▶ **Dataset records**
--------

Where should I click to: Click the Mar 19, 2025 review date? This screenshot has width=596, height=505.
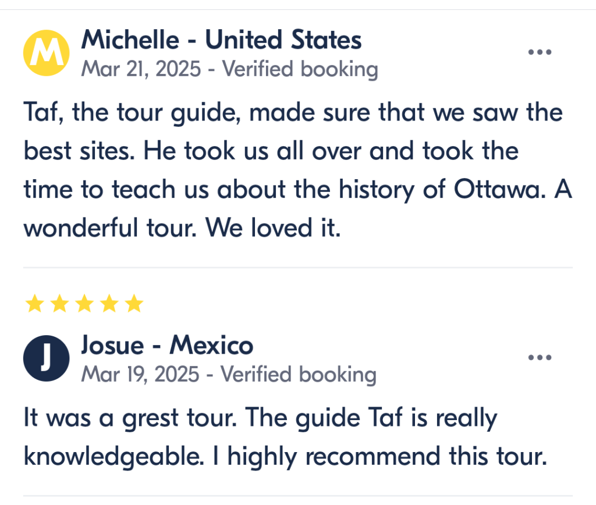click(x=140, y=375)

--------

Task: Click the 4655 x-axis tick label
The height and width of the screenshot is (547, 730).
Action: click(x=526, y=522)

--------

▶ **What you will do**
State how many of the lines above contain the string "width", counting case. Give only the number.

▶ **Answer to this problem**
2